= 2014–15 ISU Speed Skating World Cup – World Cup 5 =

The fifth competition weekend of the 2014–15 ISU Speed Skating World Cup was held in the Vikingskipet arena in Hamar, Norway, from Saturday, 31 January, until Sunday, 1 February 2015.

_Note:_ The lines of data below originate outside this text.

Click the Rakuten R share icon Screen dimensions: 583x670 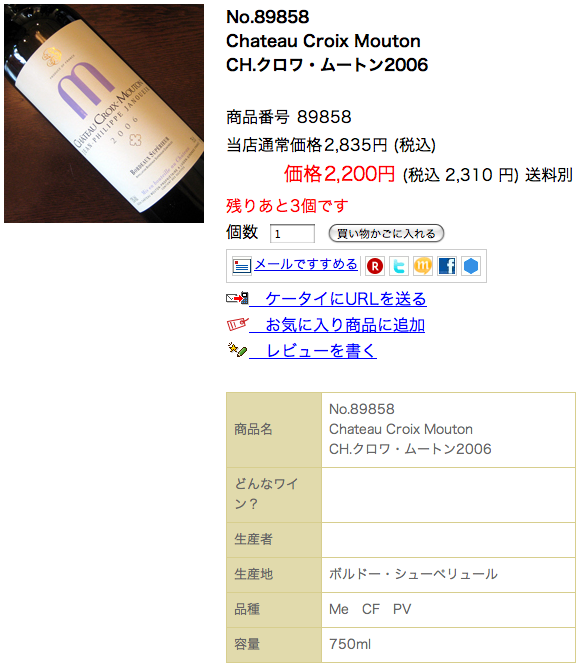tap(375, 266)
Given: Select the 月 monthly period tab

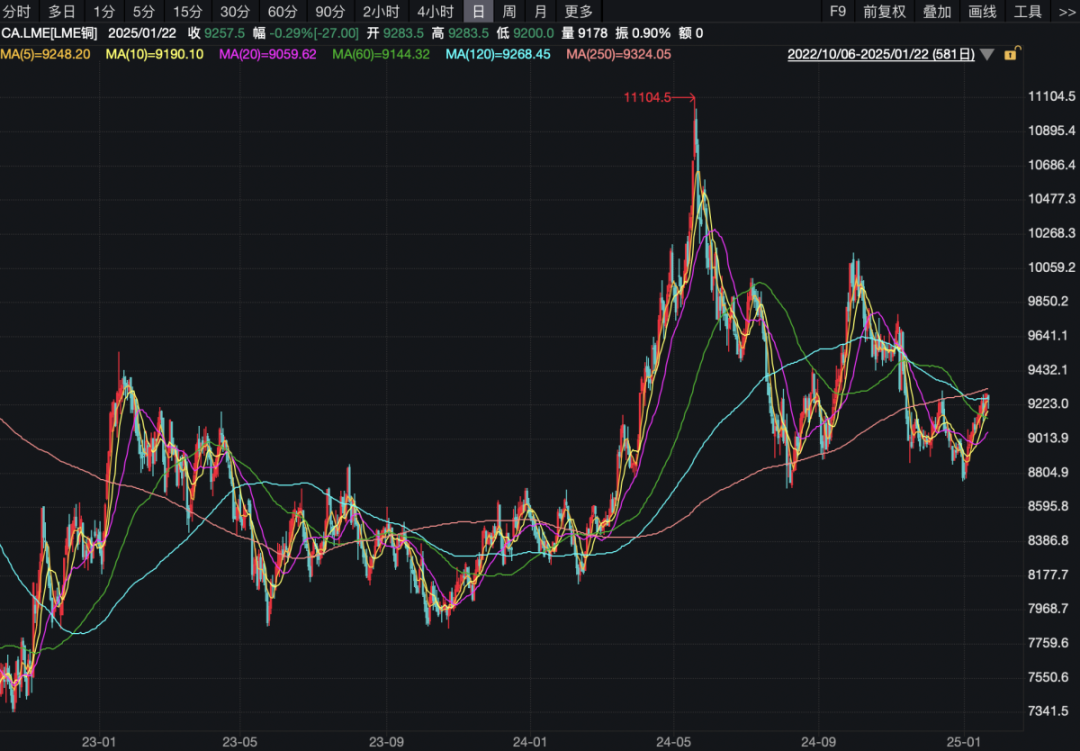Looking at the screenshot, I should pyautogui.click(x=540, y=12).
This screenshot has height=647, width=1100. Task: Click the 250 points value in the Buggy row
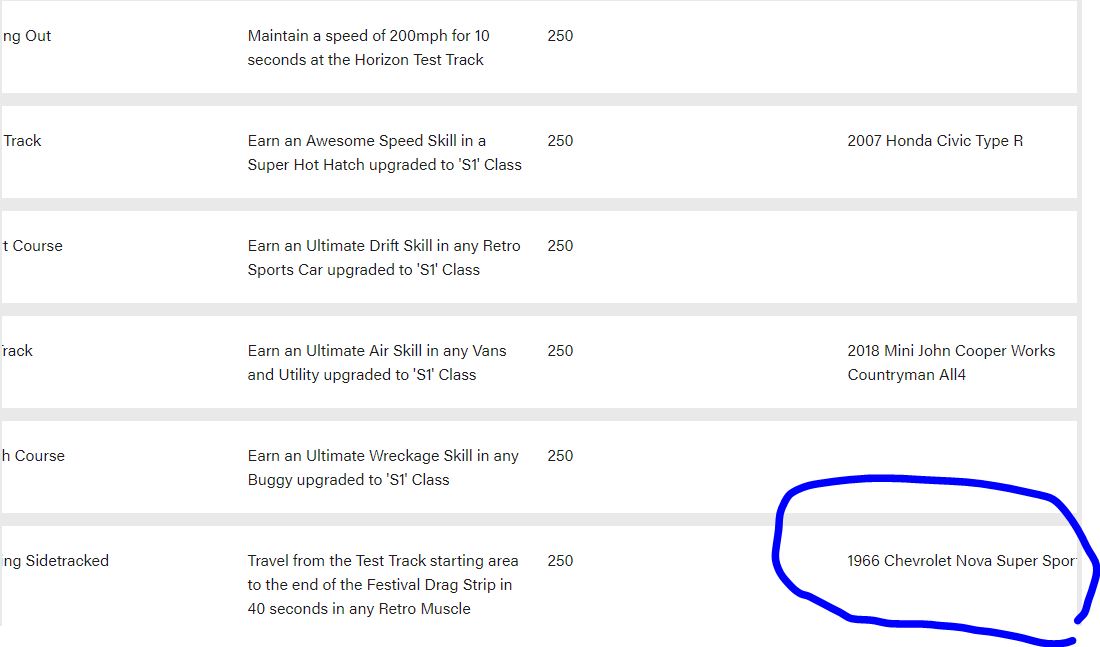click(x=561, y=455)

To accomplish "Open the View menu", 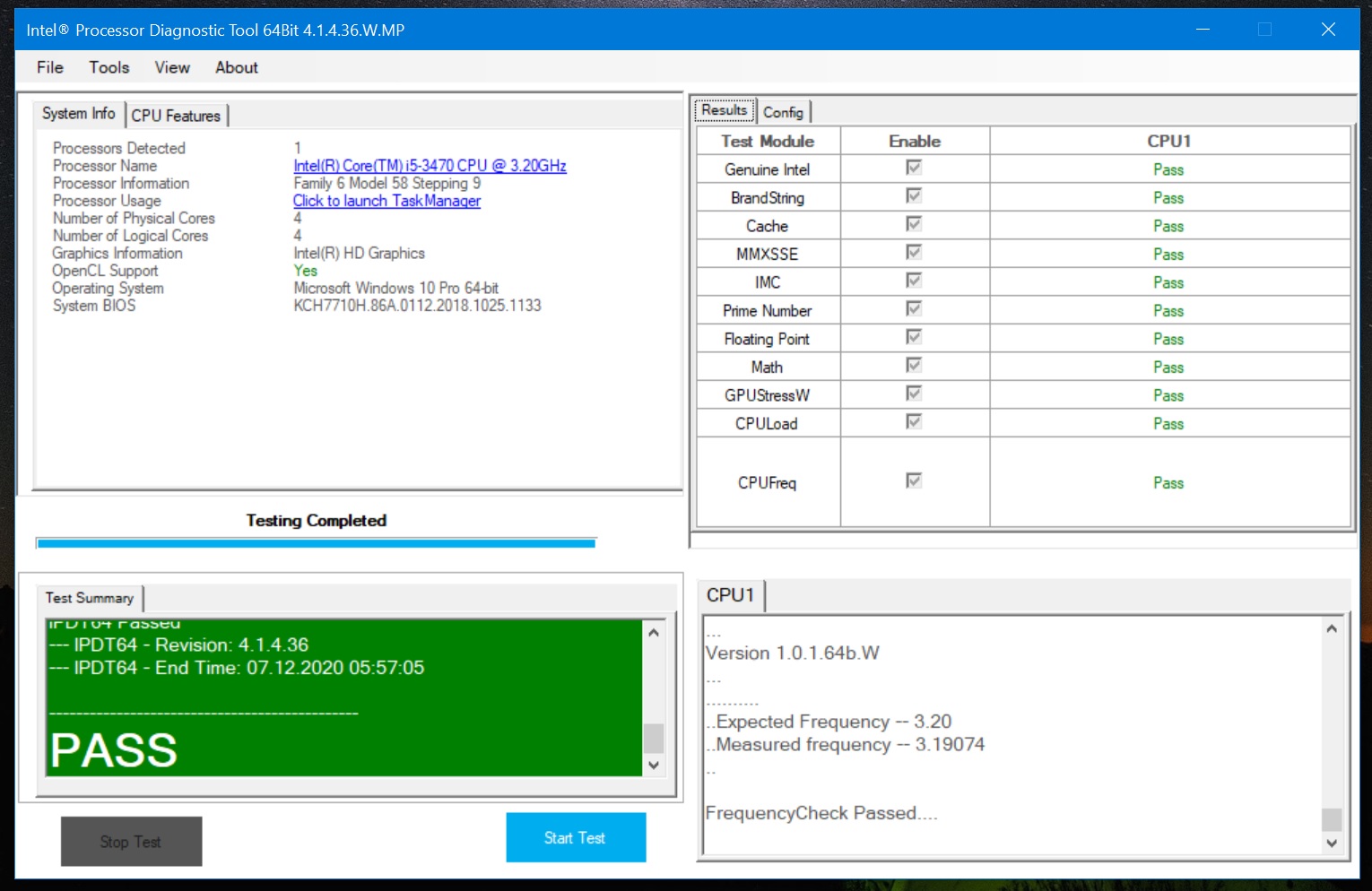I will tap(172, 67).
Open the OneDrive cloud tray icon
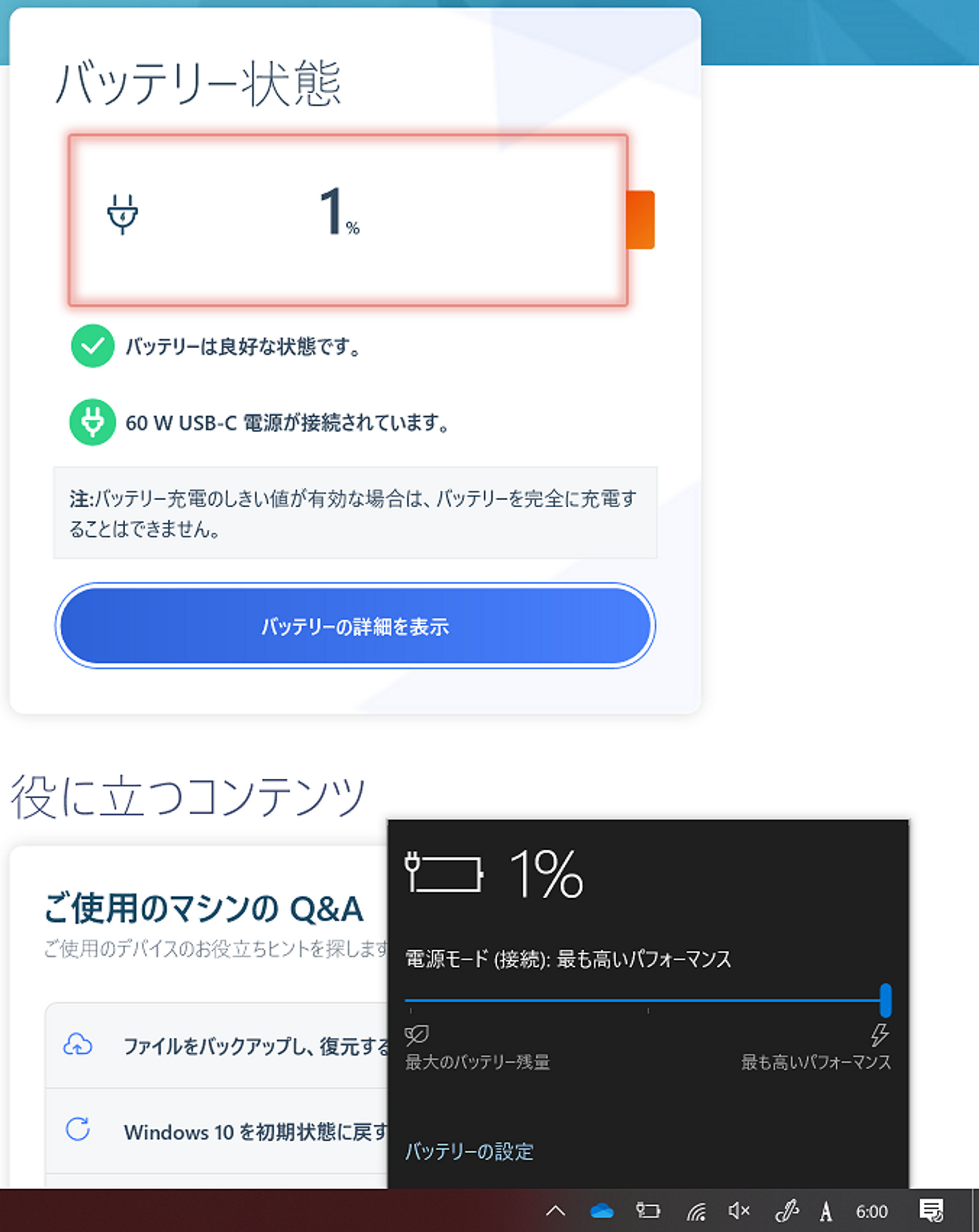This screenshot has width=979, height=1232. [x=601, y=1211]
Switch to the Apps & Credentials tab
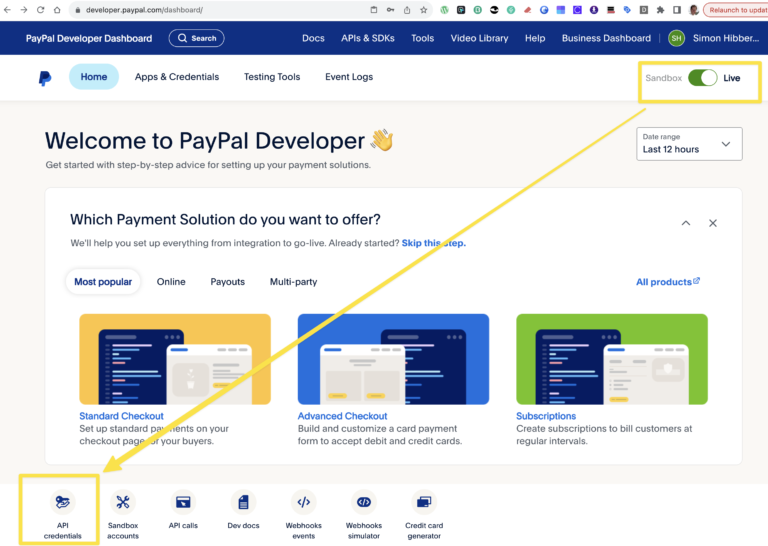The height and width of the screenshot is (546, 768). click(177, 77)
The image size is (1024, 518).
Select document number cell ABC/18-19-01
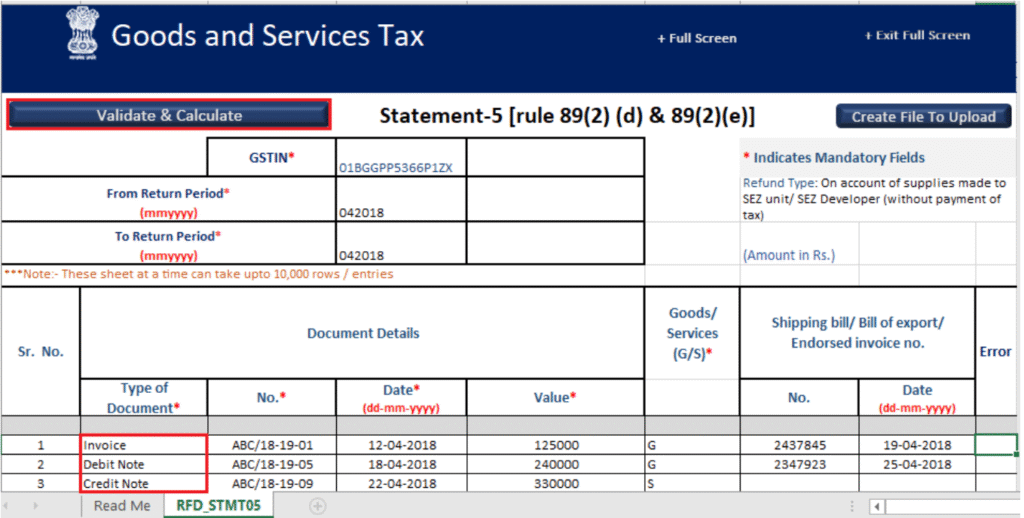point(271,445)
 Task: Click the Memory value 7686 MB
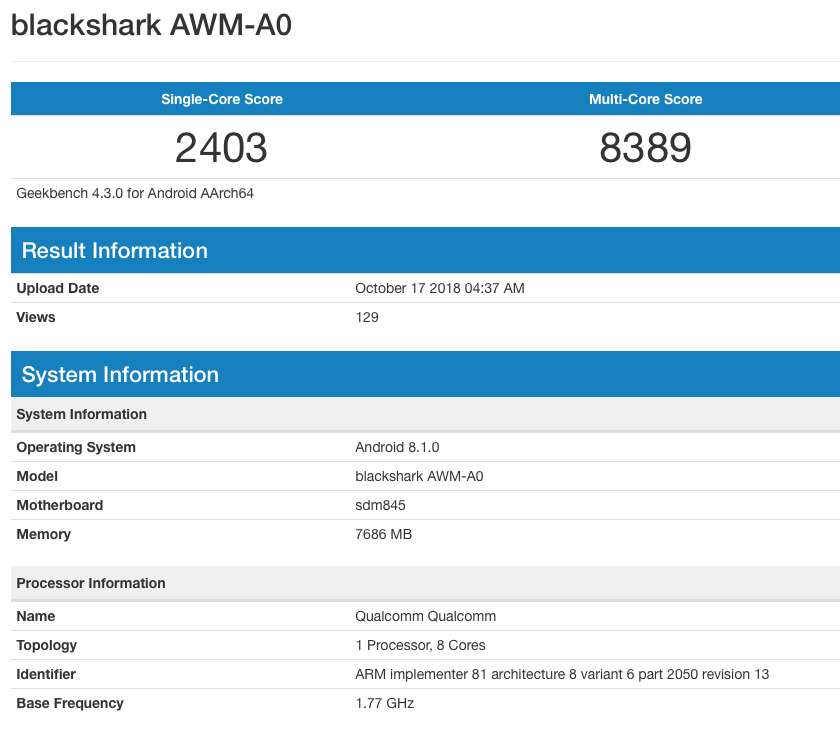(383, 534)
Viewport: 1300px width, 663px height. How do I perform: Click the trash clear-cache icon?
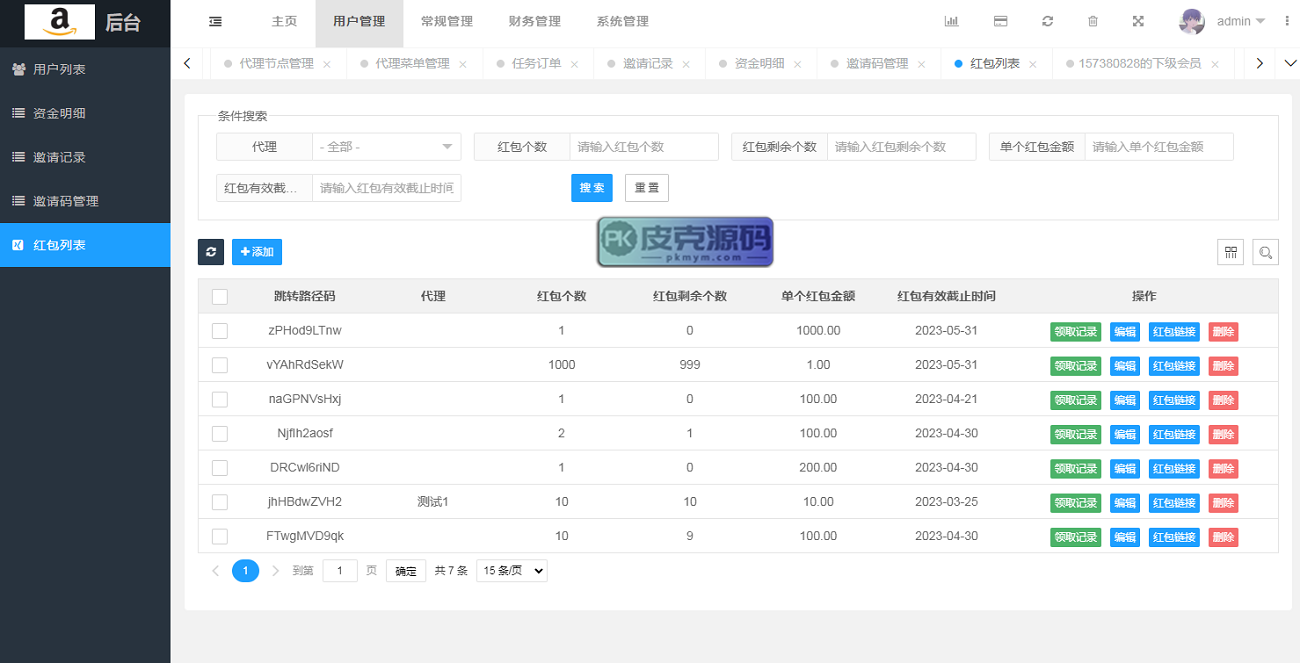coord(1093,22)
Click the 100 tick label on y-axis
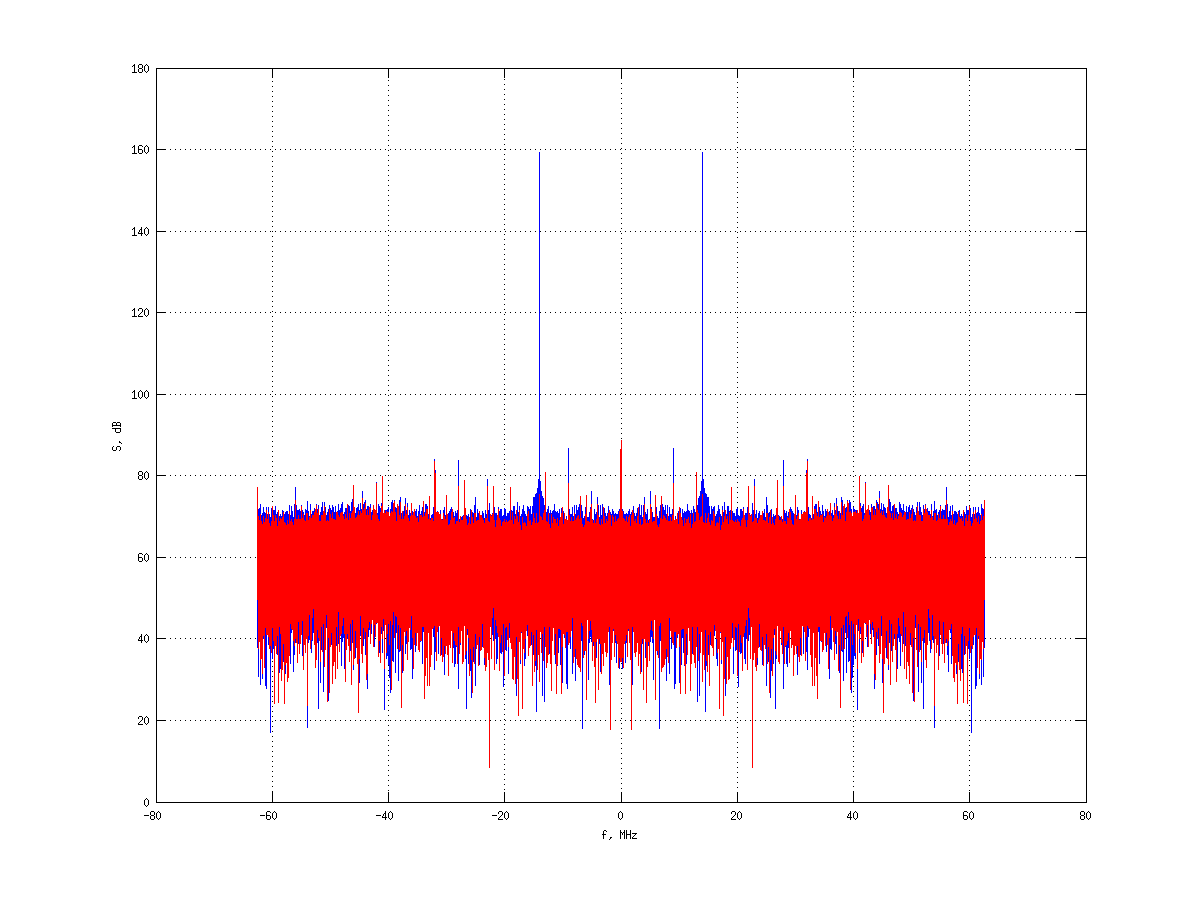The image size is (1200, 901). [140, 395]
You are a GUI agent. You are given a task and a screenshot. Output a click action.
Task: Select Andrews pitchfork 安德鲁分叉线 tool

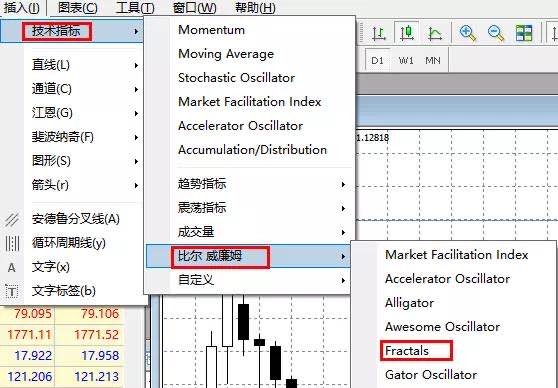pyautogui.click(x=76, y=219)

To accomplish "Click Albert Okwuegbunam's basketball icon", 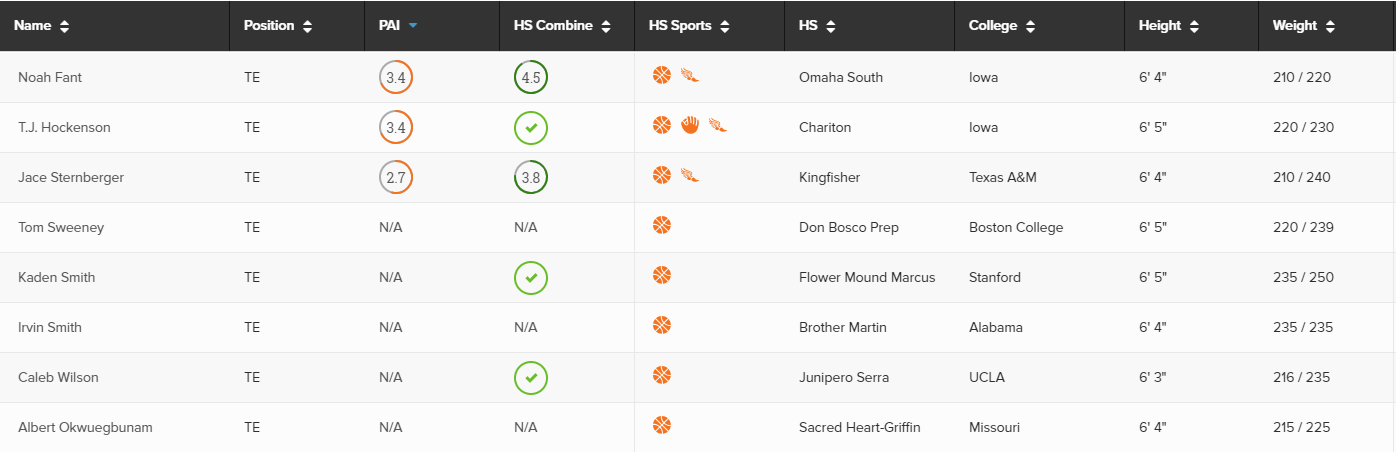I will pyautogui.click(x=662, y=425).
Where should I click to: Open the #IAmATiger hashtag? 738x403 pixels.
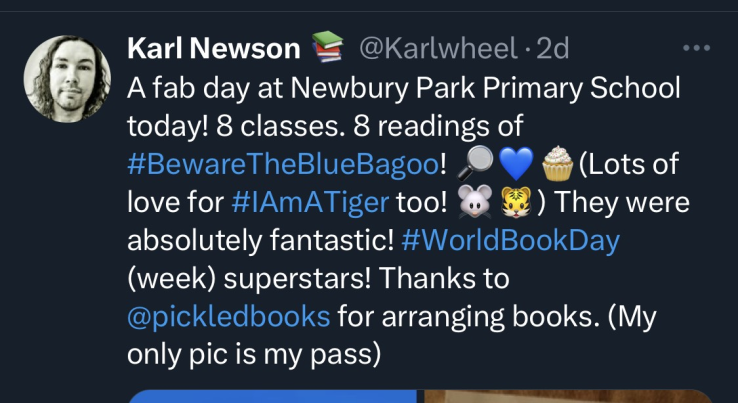(x=311, y=203)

There were no world records set during the weekend, but Marina Zueva of Belarus set a national record as she finished second in the B division of the women's 3000 m on Sunday, and Elena Møller-Rigas of Denmark set new national junior records on both 1500 m and 3000 m.

==Schedule==
The detailed schedule of events:

| Date | Session | Events | Comment |
| Saturday, 31 January | Morning | 09:15: 1500 m women 10:44: 5000 m men | Division B |
| Afternoon | 14:00: 1500 m women 14:50: 5000 m men | Division A |
| Sunday, 1 February | Morning | 09:15: 3000 m women 10:40: 1500 m men | Division B |
| Afternoon | 13:15: 3000 m women 14:19: 1500 m men | Division A |
| 15:09: Mass start women 15:31: Mass start men |  |

All times are CET (UTC+1).

==Medal summary==

===Men's events===

| Event | Gold | Time | Silver | Time | Bronze | Time | Report |
|---|---|---|---|---|---|---|---|
| 1500 m | Denis Yuskov Russia | 1:45.07 | Kjeld Nuis Netherlands | 1:45.80 | Denny Morrison Canada | 1:46.03 |  |
| 5000 m | Jorrit Bergsma Netherlands | 6:17.89 | Douwe de Vries Netherlands | 6:23.04 | Sverre Lunde Pedersen Norway | 6:23.21 |  |
| Mass start | Lee Seung-hoon South Korea | 60 ^{A} | Marco Weber Germany | 40 ^{A} | Bart Swings Belgium | 25 ^{A} |  |

 In mass start, race points are accumulated during the race. The skater with most race points is the winner.

===Women's events===

| Event | Gold | Time | Silver | Time | Bronze | Time | Report |
|---|---|---|---|---|---|---|---|
| 1500 m | Heather Richardson United States | 1:56.30 | Brittany Bowe United States | 1:57.30 | Marije Joling Netherlands | 1:57.51 |  |
| 3000 m | Martina Sáblíková Czech Republic | 4:02.84 | Carlijn Achtereekte Netherlands | 4:05.95 | Ireen Wüst Netherlands | 4:03.14 |  |
| Mass start | Irene Schouten Netherlands | 61 ^{A} | Ivanie Blondin Canada | 40 ^{A} | Mariska Huisman Netherlands | 23 ^{A} |  |

 In mass start, race points are accumulated during the race. The skater with most race points is the winner.